冷え症の女性にとって秋・冬の到来は気になるものです。
つい体質だからとあきらめてしまいがちですが、秋・冬のつらい時期を快適に過ごすためにも、冷え症のメカニズムを知り、その原因を取り除く努力をしてみましょう。
人間の体は、暑さ寒さを敏感に感じ調整する機能を持っています。
暑い時は血管を広げて放熱し、寒い時は縮めて放熱を防いでいます。
この外気の変化に応じた手足の血管の拡張・収縮運動を支配しているのが自律神経です(図1)。
自律神経の失調が起こると、体温調節機能が低下し、冷え症などの症状が現れてきます。
女性の場合、毎月の月経により、ホルモンバランスが複雑に変化しています。
ホルモンの働きがよくないと、自律神経も影響を受け、体のバランス機能を失いやすくなります。
男性に比べて女性に冷え性が多いのはこのためです。
精神的なストレスも自律神経失調症に結びつきやすい原因の一つとされています。
脳の視床下部には、自律神経の中枢とともに、情動(喜怒哀楽)や本能(食欲、睡眠など)の中枢もあって、相互に影響しあっています。
心の動揺、悩み事など、精神的なストレスがあると自律神経失調症に結びつきやすいのです。
最近は夜型の生活パターンを過ごす人が多く、早寝早起きをするなど自然な生活スタイルが崩れてきています。これなども自律神経の乱れを起こす環境の一つといえます。
現代生活では、生活環境などの変化により運動不足になりがちです。
適度な運動は血液の循環をよくして、体を内側から温めることができます。
全身運動が理想的ですが、ラジオ体操、ジョギング、ウオーキング、水泳など、自分に合って長続きできるものがよいでしょう。
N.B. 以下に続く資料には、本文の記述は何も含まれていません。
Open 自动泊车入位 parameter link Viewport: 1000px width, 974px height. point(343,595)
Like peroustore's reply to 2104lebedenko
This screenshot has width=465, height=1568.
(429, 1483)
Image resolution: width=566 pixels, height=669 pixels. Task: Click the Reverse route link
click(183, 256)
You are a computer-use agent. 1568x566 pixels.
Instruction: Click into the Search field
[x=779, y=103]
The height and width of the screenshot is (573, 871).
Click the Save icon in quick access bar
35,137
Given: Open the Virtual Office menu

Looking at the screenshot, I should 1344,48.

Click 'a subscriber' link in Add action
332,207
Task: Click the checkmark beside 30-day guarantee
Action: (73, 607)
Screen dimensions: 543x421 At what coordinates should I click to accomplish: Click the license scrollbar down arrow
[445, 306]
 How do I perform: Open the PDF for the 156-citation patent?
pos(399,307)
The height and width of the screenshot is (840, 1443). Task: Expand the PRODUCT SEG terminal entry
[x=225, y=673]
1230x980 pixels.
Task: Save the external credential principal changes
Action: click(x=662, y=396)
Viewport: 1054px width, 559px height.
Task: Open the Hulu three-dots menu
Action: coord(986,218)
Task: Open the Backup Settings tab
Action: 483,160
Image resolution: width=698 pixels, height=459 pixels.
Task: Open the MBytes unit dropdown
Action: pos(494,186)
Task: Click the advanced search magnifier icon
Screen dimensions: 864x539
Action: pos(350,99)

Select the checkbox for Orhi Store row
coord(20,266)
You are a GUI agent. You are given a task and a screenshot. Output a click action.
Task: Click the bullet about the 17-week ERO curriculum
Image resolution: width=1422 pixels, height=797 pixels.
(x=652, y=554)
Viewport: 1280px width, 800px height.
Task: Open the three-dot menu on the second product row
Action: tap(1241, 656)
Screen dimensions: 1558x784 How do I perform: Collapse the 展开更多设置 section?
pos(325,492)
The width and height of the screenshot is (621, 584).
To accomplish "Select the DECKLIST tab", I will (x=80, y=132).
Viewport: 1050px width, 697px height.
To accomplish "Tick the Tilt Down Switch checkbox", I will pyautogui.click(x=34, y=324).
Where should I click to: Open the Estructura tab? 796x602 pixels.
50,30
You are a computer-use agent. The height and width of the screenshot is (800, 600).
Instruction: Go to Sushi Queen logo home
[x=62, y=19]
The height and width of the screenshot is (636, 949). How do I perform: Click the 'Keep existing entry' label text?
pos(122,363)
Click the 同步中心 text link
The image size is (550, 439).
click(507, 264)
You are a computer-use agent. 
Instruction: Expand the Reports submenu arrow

自律神経の働きは、昼間起きている時は交感神経(興奮神経)が、夜眠っている時には副交感神経が働くというように、一定のリズムを持っています。
夜ふかしや朝寝坊を続けるとこの交代がうまくいかず、自律神経が乱れてくるのです。
早寝早起きを心がけて、自律神経をスムーズに働かせるようにすることが必要です。
三食きちんと食べてエネルギーを補給することが大切です。
朝食もきちんと食べる習慣が大切ですが、気をつけたいのは栄養バランスです。
とくにビタミンEを多く含んでいる胚芽米やナッツ類、卵、緑黄野菜を積極的に食べることが重要です。一日三食、規則正しく、バランス良くが基本です。
お風呂は冷えを改善する効果が最も高いものの一つです。
入浴剤を入れると保温力が長持ちして、湯冷めしにくくなるといわれています。
果物や薬草など昔からさまざまな入浴剤が使われていますが、最近では市販の入浴剤も種類が豊富で、冷え症用のものも発売されています。
イチョウエキスを入れたものなども登場して注目を集めているようです。
少し熱めの湯を入れた深めの容器に、ふくらはぎから下をつけ、差し湯をしながら約20分間温めます。
最後に乾いたタオルでマッサージすると全身が温まります。
東洋医学では、体を温める陽性の食品と、冷やす陰性の食品に分類しています。
大根やごぼうなど成長が遅いもの、いわしやさんまなどすばやく泳ぐ小さな魚など、冬が旬の物が陽性です。
大きくてやわらかいスイカやメロンなど、夏が旬の物は陰性に属します。
これら旬の食物をバランス良く取ることが大切です。
寒い季節は暖かい鍋料理で体を温めるなどの工夫をするとよいでしょう。
旬の野菜や魚介類をたくさん入れれば、栄養バランスもとれ、冷え症から体も守れます。
おでん、煮物、ビーフシチューなども同様の効果があります。